EXERCISE AIM: After finding "You are a GUI" in a line below, print that line and the rest of the lines exactly, leaving out all pictures.

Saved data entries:
------------------------------------------------------------

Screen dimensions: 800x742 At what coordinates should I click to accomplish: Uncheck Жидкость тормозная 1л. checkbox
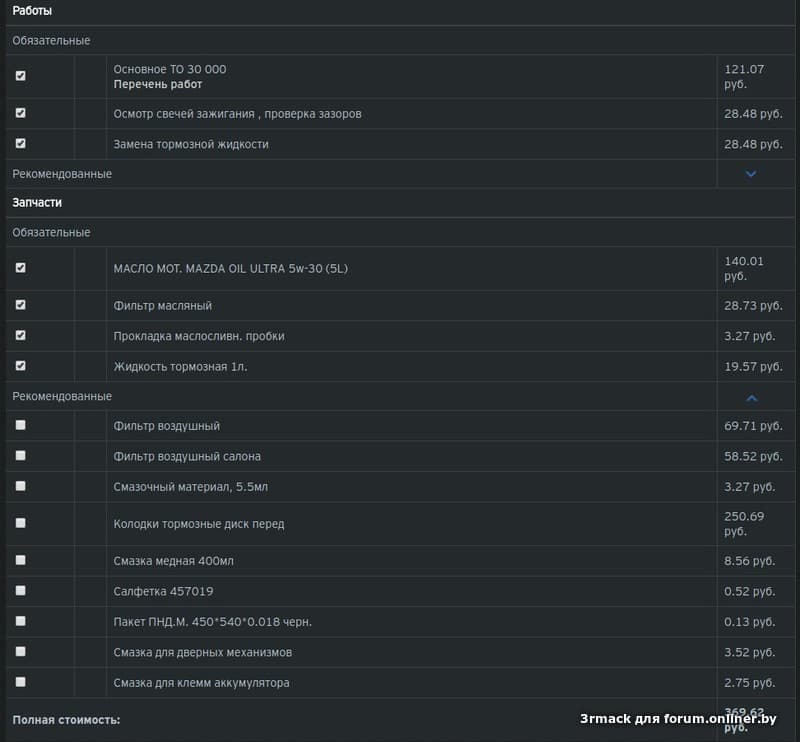21,366
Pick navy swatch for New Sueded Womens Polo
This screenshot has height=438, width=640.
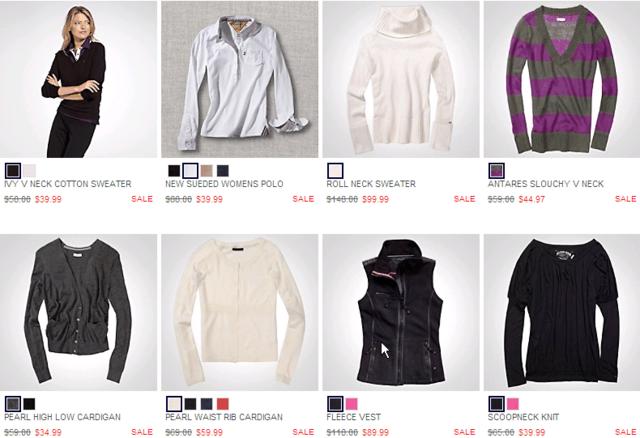click(223, 171)
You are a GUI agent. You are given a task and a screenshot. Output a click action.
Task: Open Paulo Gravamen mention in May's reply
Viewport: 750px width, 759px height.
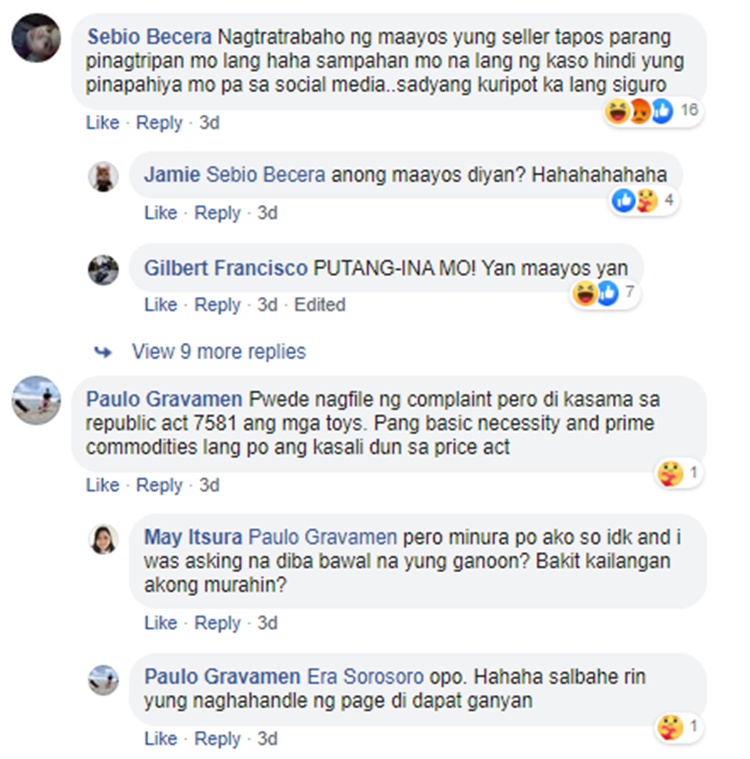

------------------------------------------------------------

WRITTEN ANSWER:
You are a GUI agent. You are given a task and a screenshot. Output a click action.
Task: Open Paulo Gravamen mention in May's reply
Viewport: 750px width, 759px height.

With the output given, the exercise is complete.